When we bade farewell outside the forest, it was 5pm and the sun was hanging low in the sky. We were both ready to go home.
“You’ve 4 kilometers to go, and I have 8,” I said. He waved back at me with a hearty laughter.
The next day I went to a village close by for a casual walk. It lies to the immediate north of my suburban home. Just a 10-minute walk took me to its hinterland, a part of which was being converted from once-polluting fish ponds to a vast watermelon field.
“Those fish ponds used to damage soil quality by hardening the bottom earth, so they’ve been dismantled,” said a middle-aged farmer from neighboring Anhui Province. He said he and his relatives and friends had contracted nearly 200 mu (about 13 hectares) of farmland in Fengbang Village to grow organic watermelons, alongside a vast tract of land reserved for afforestation.

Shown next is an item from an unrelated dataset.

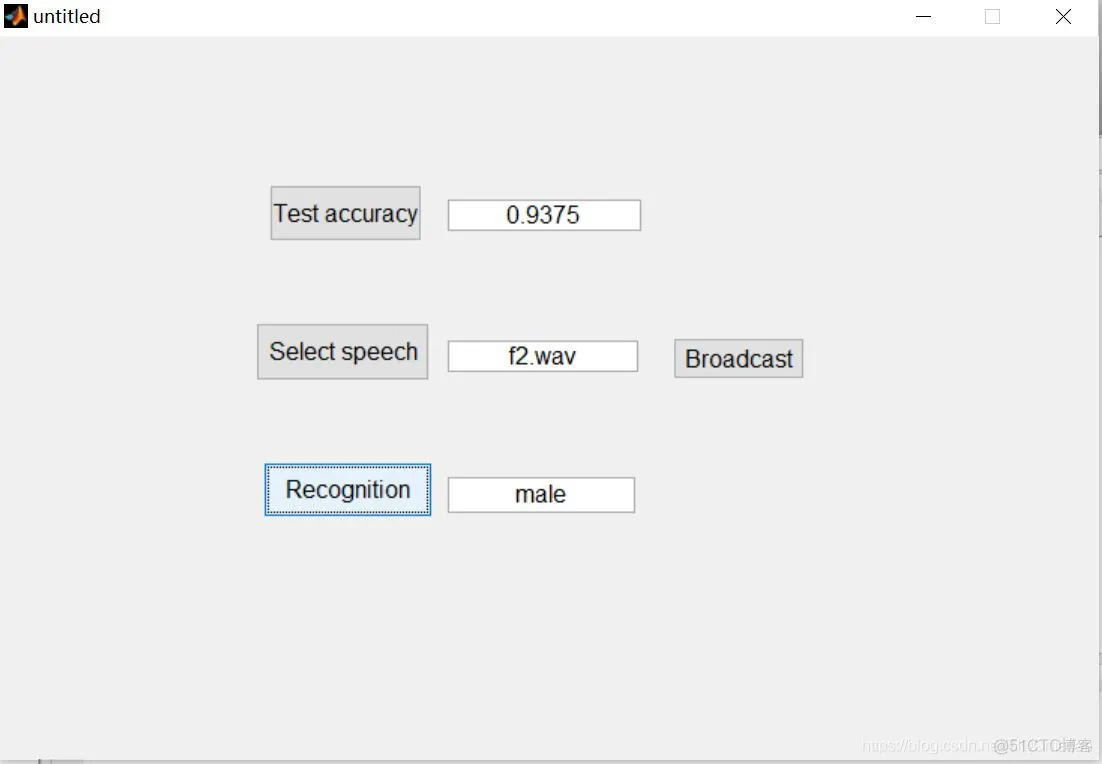Click the maximize button of the window

click(x=991, y=16)
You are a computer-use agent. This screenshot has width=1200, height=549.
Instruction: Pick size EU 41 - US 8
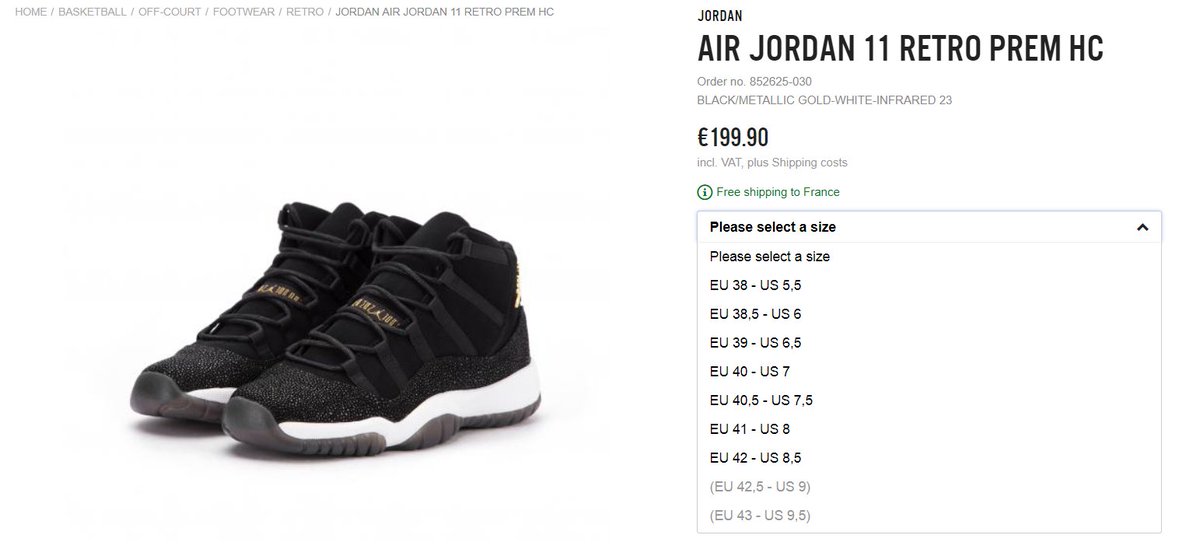[x=929, y=429]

As I walked further north into the village, where vast rice fields had been recently harvested and were now lying idle in a pristine state, I suddenly saw a helicopter seemingly suspended a few meters above the ground for a little while before lifting itself again and sliding up into the sky. Curious, I moved to squat in the middle of the field, hoping the helicopter would dive again. It did, several times.
Now it was clear: The pristine rural landscape had become an ideal background for commercial pilot training. I could see the aviation company’s name on the helicopter clearly, and I waved politely at the pilot and a woman trainee beside him. They waved back nicely.
Back home, I found the commercial aviation firm’s phone number and made a quick call. Before that, I had sent a picture I took of their helicopter to their WeChat account. While appreciating the quality of my picture, they said they had indeed been given a nod from local aviation authorities to fly over the beautiful village.
Both Fangxia and Fengbang show how a more beautiful and accessible rural landscape can benefit urban life and, for that matter, a city’s overall development, although the two villages do it differently.
Fangxia is surrounded by neighborhoods in nearby towns while Fengbang has fewer urban communities around it. However, urban life has filtered into both villages one way or another as Shanghai seeks to promote the common prosperity of rural and urban areas.
And it’s not just Shanghai. A central government document released earlier this month shows China is embarking on a Nation Beautiful movement that calls for concerted efforts across the country to create a symbiotic rural-urban landscape.
Compared with the City Beautiful movement that flourished in the United States between the 1890s and the 1920s with a view to make cities a better place, China’s campaign seeks to simultaneously improve rural and urban environments in the belief that town and country are inseparable parts of a continuum.